Porosity density of coatings during pure corrosion derived from the Eq. (7) are summarized in Table 3. Ni–P coating has much higher porosity density due to the formation of hydrogen during the oxidation of NaPO2H2 in the electroless plating process [35]. The porosity density value of Ni–P coating is 2.55%, which is close to the value (2.40%) acquired in the study [29]. The porosity density of Ni–P–Ti coating is one order of magnitude lower than that of Ni–P coating. This is mainly because Ti nanoparticles can accommodate themselves to fit and fill the micro or nano-pores in the Ni–P matrix [29]. As the Ti content increases, more Ti particles fill the pores that result in lower porosity density.
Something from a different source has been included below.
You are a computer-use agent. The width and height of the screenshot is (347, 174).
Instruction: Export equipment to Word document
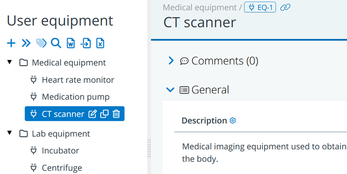[71, 43]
This explained why the corrosion resistance of Ni–P–Ti coatings improves with the increase in Ti content. Gheshlaghi et al. found that the corrosion resistance of Ni–P coating is considerably increased by the addition of WO3 nanoparticles and suggested that the impermeability of the coating is improved by filling the pores with nanoparticles [36]. Allahkaram et al. calculated the porosity density of Ni–P-nanodiamond composite coatings and found that the porosity density decreases as the nanodiamond content increases within the coatings, which results in improved corrosion resistance [29]. The porosity density results are well consistent with the pure corrosion results (Table 5).
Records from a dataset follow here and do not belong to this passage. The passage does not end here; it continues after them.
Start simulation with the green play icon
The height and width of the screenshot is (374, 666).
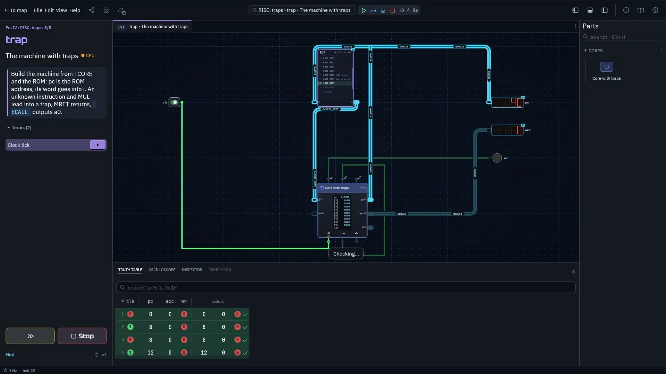pyautogui.click(x=364, y=10)
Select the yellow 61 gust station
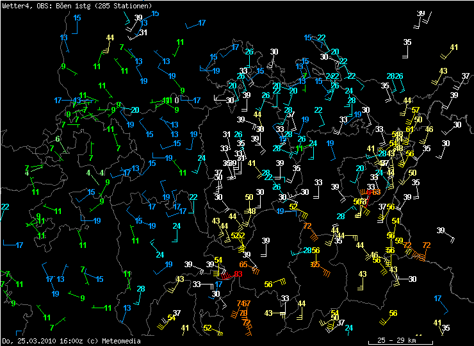Screen dimensions: 474x346 tap(409, 129)
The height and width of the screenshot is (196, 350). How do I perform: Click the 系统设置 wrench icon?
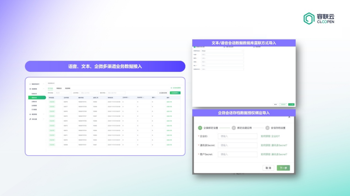click(x=29, y=119)
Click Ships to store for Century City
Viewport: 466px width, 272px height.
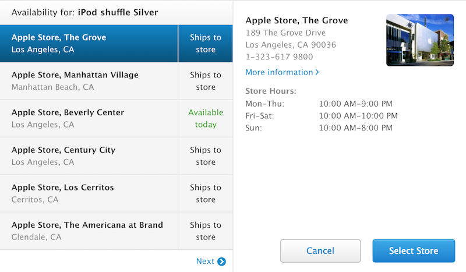coord(206,156)
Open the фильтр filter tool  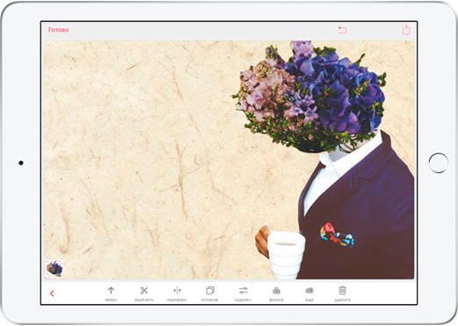coord(276,293)
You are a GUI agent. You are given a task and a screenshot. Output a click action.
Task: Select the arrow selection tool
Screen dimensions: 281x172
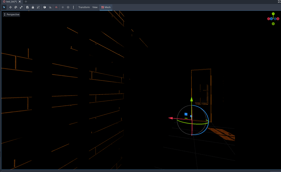(x=4, y=7)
The porosity density of the coatings under erosion-enhanced corrosion derived from Eq. (7) are summarized in Table 6. Erosion enhanced corrosion exhibit much higher porosity density than pure corrosion (Table 3). The impacts of abrasive particles cause a high strain layer on the coating surface, which is more anodic and highly vulnerable to corrosion [30]. During the corrosion process, a layer of protective oxide film is formed. The abrasive particles break the oxide film and expose the fresh surface to the corrosive environment. Due to the breakdown of the protective film, pits are initiated at the surface, which increase the porosity density. Compared to Ni–P coating, Ni–P–Ti coatings have much lower porosity density due to their higher erosion resistance. As the Ti content increases, the porosity density of the composite coatings increases slightly, which is consistent with the total corrosion results presented in Table 4.
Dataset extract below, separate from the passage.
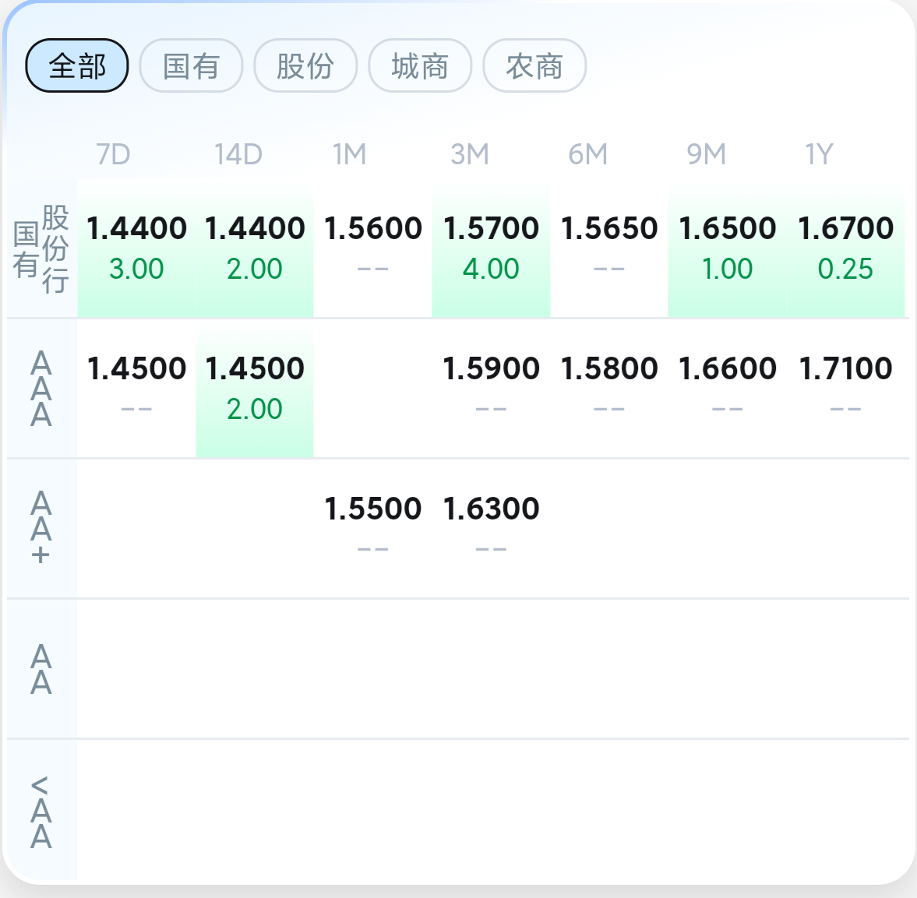Click the 国有股份行 row label
Viewport: 917px width, 898px height.
41,249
Table 6 Porosity density of coatings during erosion enhanced corrosion

4.2 Anti-Corrosion Mechanisms

Ni–P coating exhibits a much lower pure corrosion rate than AISI 1018 steel (Table 5). Several reasons may contribute to this exceptional corrosion resistance. First, Ni–P amorphous coating exhibits superior corrosion resistance relative to the crystalline counterparts due to the absence of grains and grain boundaries [37]. Secondly, the dissolution rate of P is much lower than that of Ni, resulting in an enrichment of the elemental P surface [38]. This phosphorus-enriched layer functions as a barrier that blocks the primary dissolution sites and prohibits the anodic dissolution [38]. Third, as the dissolution process advances, the enriched phosphorus in the surface reacts with water to form hypophosphite anions [39]. These hypophosphite anions are absorbed on the coating surface, which shields the coating surface from water, prevents the formation of nickel hydrate, hinders the anodic dissolution of Ni and eventually passivates the coating surface [28, 38]. In addition, the highly reducing nature of the hypophosphite anions may help prevent the dissolution of Ni [38]. Lastly, Ching [40] observed that phosphorus can function as an acceptor that is capable of receiving approximately 0.6 electrons from Ni in a Ni–20P alloy. Diegle et al. [38] proposed that this donor–acceptor behavior may improve the activation energy for the anodic dissolution of Ni, which results in enhanced corrosion resistance of the Ni-20P amorphous alloy. Furthermore, the formation of passive film (NiO) on coating surface under flowing condition may also contribute to the high corrosion resistance [41].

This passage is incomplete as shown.